-- Short exercise --
Can you write out the CXL mailing-list thread from "I will have" up to and including "(2 more replies)", changing "box" to "machine"?

-- Passage --
•••••

I will have to get back to you with this, we had to pivot the box to
another test and I have some personal things creeping up on me.  Likely
sometime next week at earliest.


^ permalink raw reply	[flat|nested] 15+ messages in thread

* Re: [PATCH 0/2] cxl: DVSEC Range emulation fixups
  2023-02-24  1:14 ` [PATCH 0/2] cxl: DVSEC Range emulation fixups Gregory Price
@ 2023-03-01 18:46   ` Dan Williams
  2023-02-26  7:28     ` Gregory Price
                       ` (2 more replies)
  0 siblings, 3 replies; 15+ messages in thread
From: Dan Williams @ 2023-03-01 18:46 UTC (permalink / raw)
  To: Gregory Price, Dan Williams; +Cc: linux-cxl, Jonathan Cameron, dave.jiang

Hi Gregory,

Gregory Price wrote:
> On Tue, Feb 21, 2023 at 05:51:13PM -0800, Dan Williams wrote:
> > Jonathan points out that the kernel is too agressive in assuming that
> > DVSEC range registers are in use, reliably skip emulation if
> > 'mem_enabled' is not set. The helper devm_cxl_setup_emulated_hdm() is
> > needlessly redoing an allocation, clean that up.

•••••

-- Entries shown --

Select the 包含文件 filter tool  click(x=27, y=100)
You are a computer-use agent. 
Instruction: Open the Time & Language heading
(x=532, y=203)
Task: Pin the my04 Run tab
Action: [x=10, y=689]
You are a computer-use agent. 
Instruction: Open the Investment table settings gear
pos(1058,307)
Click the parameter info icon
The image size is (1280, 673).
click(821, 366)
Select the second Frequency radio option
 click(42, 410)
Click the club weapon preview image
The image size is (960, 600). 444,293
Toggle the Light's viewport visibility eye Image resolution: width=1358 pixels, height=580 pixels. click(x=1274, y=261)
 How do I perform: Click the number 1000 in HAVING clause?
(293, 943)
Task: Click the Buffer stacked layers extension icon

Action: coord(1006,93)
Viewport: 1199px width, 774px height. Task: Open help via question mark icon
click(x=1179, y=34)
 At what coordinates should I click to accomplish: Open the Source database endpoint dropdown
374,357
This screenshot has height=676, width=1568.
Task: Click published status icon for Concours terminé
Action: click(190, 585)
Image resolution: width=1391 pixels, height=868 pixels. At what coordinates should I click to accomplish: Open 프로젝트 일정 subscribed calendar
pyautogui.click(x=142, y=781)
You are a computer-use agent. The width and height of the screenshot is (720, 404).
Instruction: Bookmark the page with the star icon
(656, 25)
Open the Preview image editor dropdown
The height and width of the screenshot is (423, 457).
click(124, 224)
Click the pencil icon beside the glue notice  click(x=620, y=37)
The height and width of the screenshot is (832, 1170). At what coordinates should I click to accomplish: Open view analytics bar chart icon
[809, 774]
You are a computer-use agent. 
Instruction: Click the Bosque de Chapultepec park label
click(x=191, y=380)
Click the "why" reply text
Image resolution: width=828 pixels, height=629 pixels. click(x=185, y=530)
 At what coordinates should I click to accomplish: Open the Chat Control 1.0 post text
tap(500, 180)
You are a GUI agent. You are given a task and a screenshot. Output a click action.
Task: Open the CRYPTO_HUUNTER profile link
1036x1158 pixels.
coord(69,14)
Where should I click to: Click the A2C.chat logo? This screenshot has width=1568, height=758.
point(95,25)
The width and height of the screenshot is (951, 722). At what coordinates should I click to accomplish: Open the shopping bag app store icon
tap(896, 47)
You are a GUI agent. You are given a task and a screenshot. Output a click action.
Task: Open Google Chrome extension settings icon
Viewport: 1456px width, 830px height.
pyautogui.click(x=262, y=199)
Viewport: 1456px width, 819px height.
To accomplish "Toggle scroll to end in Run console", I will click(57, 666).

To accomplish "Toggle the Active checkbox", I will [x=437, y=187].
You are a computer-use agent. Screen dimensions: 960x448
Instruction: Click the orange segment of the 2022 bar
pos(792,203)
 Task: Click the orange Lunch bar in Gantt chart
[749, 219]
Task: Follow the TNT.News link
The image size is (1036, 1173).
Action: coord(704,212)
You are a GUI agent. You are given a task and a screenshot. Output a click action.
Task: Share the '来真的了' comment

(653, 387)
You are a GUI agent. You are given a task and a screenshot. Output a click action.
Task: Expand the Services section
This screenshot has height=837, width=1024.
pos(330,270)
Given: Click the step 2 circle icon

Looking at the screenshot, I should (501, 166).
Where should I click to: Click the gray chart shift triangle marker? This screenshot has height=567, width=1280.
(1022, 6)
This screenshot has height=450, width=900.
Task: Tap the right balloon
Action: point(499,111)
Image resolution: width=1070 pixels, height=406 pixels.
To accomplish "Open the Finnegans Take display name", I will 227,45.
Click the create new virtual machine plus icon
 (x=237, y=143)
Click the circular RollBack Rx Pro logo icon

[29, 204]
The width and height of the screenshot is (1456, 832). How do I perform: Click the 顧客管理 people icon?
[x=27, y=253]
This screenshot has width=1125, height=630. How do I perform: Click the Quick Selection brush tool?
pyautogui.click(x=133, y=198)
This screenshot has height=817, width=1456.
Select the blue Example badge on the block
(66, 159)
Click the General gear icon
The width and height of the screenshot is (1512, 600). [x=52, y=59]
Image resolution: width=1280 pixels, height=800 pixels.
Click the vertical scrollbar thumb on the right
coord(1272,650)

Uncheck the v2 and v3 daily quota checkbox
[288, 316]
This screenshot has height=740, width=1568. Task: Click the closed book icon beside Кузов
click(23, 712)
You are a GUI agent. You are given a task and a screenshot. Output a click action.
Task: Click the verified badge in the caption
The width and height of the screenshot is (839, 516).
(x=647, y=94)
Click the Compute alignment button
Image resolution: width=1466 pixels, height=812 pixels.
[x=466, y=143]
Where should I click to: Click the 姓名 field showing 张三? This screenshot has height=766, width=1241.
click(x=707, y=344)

•••••

-- Exercise answer --
I will have to get back to you with this, we had to pivot the machine to
another test and I have some personal things creeping up on me.  Likely
sometime next week at earliest.


^ permalink raw reply	[flat|nested] 15+ messages in thread

* Re: [PATCH 0/2] cxl: DVSEC Range emulation fixups
  2023-02-24  1:14 ` [PATCH 0/2] cxl: DVSEC Range emulation fixups Gregory Price
@ 2023-03-01 18:46   ` Dan Williams
  2023-02-26  7:28     ` Gregory Price
                       ` (2 more replies)